Following the 3-wk collection period, forms were aggregated, and the data were analyzed. Data are expressed as mean (standard deviation [SD], minimum-maximum range) or as frequency, as appropriate. Frequency data were compared with the chi-squared test, and confidence intervals were calculated with the Wilson-Brown method. SPSS (v. 24.0, IBM Corp., Armonk, NY) was used to analyze the data, and Excel (v. 2016, Microsoft Corp., Redmond, WA) and Prism (v.9, GraphPad Software, San Diego, CA) were used to produce tables and graphs.

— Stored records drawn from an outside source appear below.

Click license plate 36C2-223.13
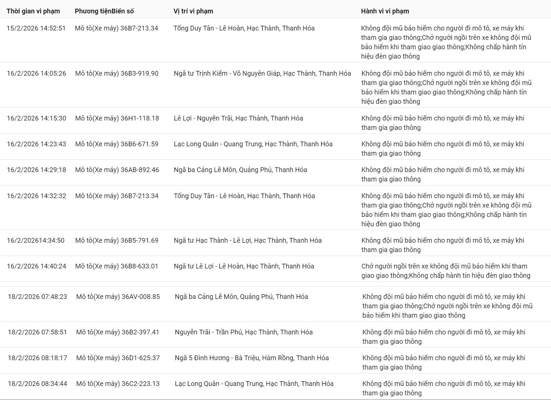 coord(140,384)
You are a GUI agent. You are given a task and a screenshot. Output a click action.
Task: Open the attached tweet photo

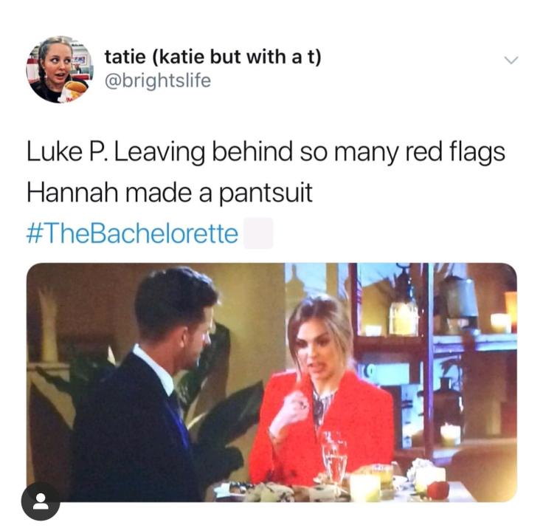tap(272, 383)
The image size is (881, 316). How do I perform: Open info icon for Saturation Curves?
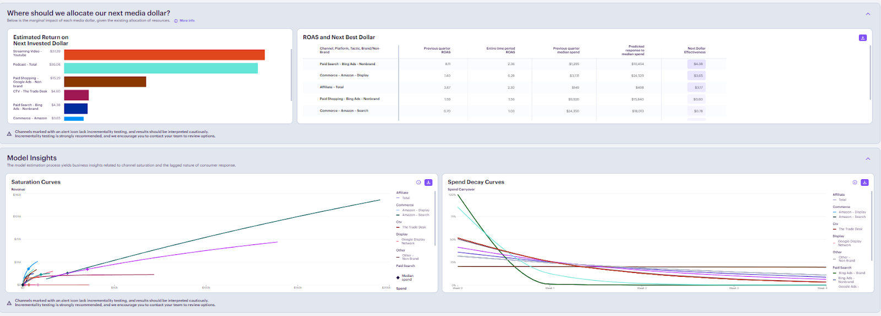click(x=418, y=183)
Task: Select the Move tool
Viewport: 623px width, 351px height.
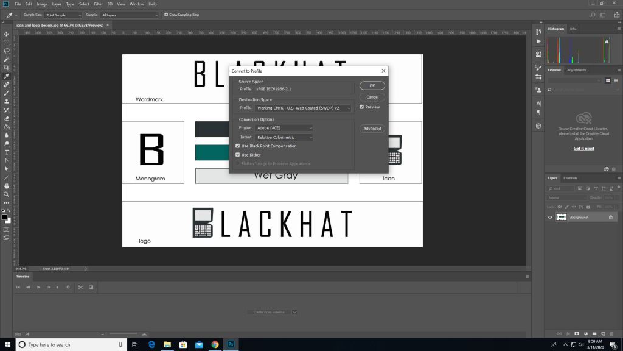Action: (6, 34)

TBI severity classification was done according to GCS score severity. TBI severity may be classified according to CT scan score as in the Rotterdam and Marshall Scores, Reference Maas, Hukkelhoven and Marshall24,Reference Zhu, Wang and Liu25 by broad pathoanatomic classification, by broad etiology, or by injury progression. Reference Steyerberg, Mushkudiani and Perel26 However, this study was a snapshot study; therefore, we used GCS scores as the primary indicator of severity. Patients with a “mild” injury had a GCS score of between 15/15 and 13/15, those with a “moderate” injury had a score of between 12/15 and 9/15, and those with a “severe” injury had a score between 8/15 and 3/15, as per the scoring system of Teasdale and Jennet. Reference Teasdale and Jennett27

Ethics approval for the study was received from the University of Birmingham, United Kingdom, as the first authors were registered students there at the time of data collection. Localhost institution approval from the Department of Neurosurgery at Nishtar Hospital was also attained. All data were collected in line with local confidentiality procedures of which the study team was aware. There was no interventional nature to the study. The majority of the information collected was routinely collected in the assessment and management of patients presenting with a head injury.

Results

In total, 468 patients presented to the emergency and neurosurgery department with TBI during the 3-wk study period. Seven patients were excluded because of a distance of injury > 700 km, and 11 were excluded because of a time delay > 48 h. Resultantly, there were 450 patients (379 male [84.2%] and 71 female [15.2%]) who were included as part of this study. The mean age was 28.9 y (SD 14.1; range, 1.0-78.0 y), with 80 people (17.8%) experiencing multiple injuries.

Mode of Arrival

Table 1 displays the “Mode of Arrival” of the patients. The 2 most commonly used forms of transport were a car, used by 226 (50.2%) people, and the provincial government-funded emergency ambulance service known as the “1122 ambulance service” (due to the need to dial the numbers “1122” on their mobile or telephone to access the service), used by 150 (44.7%) people. Forms of transport such as charity ambulances and arriving by motorbike or being physically carried (which were included in the “Other mode” category) were used minimally by 23 (5.2%) patients. There was a stark contrast in the “Mode of Arrival” for TBI patients within versus outside Multan. Within Multan, which was defined as a 20-km radius around the hospital, 85.2% (n = 150) of patients used the “1122” ambulance service, whereas, outside Multan, 74.8% (n = 190) of patients used a car to arrive at the hospital.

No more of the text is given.